I would like a program written to scrape google and google places.
The program should accept a search phrase and a maximum number of pages to search (defaulted to 10).
The program should them scrape the Google Places search results and extract the following data:
Title
URL
Description
Address
Phone
Ranking Position
# reviews
Star rating (if available)
Google Places Page URL
The program should them scrape the Google search results and extract the following data:
Title
URL
Description
Ranking Position
# reviews
PPC Add running (Y/N)
The data should be presented in a grid that can be sorted/saved to a csv file.

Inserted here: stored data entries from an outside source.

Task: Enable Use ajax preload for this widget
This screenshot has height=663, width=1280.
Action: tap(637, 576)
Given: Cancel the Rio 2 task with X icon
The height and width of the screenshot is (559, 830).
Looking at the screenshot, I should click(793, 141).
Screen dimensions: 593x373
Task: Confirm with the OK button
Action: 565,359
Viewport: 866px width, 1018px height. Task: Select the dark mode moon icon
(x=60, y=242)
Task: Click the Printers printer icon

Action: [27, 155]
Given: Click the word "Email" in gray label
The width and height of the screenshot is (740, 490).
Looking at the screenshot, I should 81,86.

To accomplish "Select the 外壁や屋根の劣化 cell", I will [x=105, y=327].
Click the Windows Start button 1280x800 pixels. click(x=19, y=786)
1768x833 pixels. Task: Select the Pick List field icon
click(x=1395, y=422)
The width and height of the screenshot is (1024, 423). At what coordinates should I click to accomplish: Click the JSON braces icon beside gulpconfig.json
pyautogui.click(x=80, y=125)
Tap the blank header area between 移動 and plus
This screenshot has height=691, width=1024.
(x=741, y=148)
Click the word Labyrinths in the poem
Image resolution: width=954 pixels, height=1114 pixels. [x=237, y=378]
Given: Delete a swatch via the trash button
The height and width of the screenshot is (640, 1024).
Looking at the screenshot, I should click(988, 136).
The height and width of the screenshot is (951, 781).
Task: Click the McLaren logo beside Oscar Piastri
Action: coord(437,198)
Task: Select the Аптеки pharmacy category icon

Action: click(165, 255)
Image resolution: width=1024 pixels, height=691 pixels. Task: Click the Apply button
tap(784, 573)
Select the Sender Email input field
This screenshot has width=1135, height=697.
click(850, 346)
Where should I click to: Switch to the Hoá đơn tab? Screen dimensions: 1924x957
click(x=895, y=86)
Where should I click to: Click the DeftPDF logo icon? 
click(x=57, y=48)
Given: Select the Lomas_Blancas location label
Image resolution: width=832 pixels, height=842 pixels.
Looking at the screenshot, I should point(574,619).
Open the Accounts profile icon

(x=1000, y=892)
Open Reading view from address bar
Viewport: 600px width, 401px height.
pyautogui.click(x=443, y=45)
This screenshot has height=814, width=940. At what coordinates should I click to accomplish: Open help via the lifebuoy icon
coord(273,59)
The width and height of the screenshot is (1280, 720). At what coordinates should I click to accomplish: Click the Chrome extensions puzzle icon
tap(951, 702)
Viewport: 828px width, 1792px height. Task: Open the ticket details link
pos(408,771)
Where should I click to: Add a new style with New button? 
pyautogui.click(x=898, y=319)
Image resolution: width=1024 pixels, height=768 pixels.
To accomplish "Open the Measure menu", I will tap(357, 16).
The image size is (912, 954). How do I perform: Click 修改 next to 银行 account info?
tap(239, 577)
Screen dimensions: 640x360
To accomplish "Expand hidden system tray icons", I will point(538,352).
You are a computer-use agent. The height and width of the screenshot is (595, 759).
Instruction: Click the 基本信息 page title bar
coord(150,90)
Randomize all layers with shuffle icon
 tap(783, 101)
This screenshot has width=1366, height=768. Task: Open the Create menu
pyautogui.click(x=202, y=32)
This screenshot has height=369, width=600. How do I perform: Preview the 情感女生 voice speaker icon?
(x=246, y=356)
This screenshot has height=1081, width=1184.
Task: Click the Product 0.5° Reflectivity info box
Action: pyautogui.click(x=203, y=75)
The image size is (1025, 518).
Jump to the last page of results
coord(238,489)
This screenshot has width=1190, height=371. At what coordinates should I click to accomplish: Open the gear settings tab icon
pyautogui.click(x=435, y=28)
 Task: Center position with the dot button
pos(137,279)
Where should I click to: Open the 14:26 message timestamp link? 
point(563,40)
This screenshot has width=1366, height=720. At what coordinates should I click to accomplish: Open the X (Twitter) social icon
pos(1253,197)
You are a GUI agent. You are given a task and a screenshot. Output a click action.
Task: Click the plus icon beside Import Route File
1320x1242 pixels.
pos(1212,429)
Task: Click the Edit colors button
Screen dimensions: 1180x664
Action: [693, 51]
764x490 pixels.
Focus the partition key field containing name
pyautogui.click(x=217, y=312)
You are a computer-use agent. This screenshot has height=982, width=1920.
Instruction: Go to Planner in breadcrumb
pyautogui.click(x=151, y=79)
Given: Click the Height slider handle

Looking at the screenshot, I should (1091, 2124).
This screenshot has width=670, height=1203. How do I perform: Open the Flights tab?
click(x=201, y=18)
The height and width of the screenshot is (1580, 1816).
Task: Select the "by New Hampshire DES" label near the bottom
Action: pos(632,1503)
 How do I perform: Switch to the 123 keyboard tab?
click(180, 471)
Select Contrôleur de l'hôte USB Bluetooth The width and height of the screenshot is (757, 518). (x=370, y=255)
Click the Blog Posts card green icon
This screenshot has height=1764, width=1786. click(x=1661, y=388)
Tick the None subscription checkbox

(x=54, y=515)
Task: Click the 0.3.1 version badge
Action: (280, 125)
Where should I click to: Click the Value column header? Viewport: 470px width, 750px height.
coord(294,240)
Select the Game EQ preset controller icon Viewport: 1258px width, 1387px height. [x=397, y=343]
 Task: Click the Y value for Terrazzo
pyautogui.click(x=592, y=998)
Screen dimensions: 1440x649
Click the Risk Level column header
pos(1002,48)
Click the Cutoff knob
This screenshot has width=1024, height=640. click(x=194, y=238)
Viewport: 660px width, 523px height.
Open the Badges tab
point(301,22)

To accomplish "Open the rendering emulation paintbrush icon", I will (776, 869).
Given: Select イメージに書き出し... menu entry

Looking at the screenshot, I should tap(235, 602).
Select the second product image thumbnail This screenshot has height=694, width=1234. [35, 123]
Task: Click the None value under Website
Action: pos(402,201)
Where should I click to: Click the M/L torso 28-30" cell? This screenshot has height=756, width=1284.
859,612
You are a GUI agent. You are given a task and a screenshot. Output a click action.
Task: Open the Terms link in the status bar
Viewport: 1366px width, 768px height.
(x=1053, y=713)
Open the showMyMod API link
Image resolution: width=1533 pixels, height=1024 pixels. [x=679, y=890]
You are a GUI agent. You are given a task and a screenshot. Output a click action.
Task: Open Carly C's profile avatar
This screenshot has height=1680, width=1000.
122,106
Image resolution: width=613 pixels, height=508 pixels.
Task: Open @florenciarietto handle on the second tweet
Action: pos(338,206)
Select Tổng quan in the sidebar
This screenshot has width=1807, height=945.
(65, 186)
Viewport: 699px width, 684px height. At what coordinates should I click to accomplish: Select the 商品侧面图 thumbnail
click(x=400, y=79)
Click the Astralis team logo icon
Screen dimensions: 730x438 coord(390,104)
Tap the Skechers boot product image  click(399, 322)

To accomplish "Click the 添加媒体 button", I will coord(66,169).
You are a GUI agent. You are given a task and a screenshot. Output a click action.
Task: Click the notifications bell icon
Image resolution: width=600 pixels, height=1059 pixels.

The user should be able to select one or more rows from the grid and request additional details. If additional details are requested then:
The program should them scrape the Google Places URL of the selected item and extract the following data:
Has the listing been claimed?
Categories
# Photos
# Videos
# reviews
Star rating (if available)
The program should them scrape the Website URL of the selected item and extract the following data:
Title Tag
Meta keywords
Meta Desscription
H1 Tag
Email addresses
Is there an xml file
Is there a kml file
Facebook link
Twitter link
These results should be updated in the grid.
The program should have a configurable wait delay between requests to google, this is needed to prevent google from banning the users IP.
This program needs to be able to run on windows, will need to be wrapped up into an installer package and all source code should be provided upon project completion.
This program also needs to be written in a modular fashion as I may want to add addition sources (yellow pages, etc.) in the future to scrap data from.
When replying, please indicate what experience you have developing scrapers like this and how long this will take you to develop and what language you will code this in.
Thanks
Steve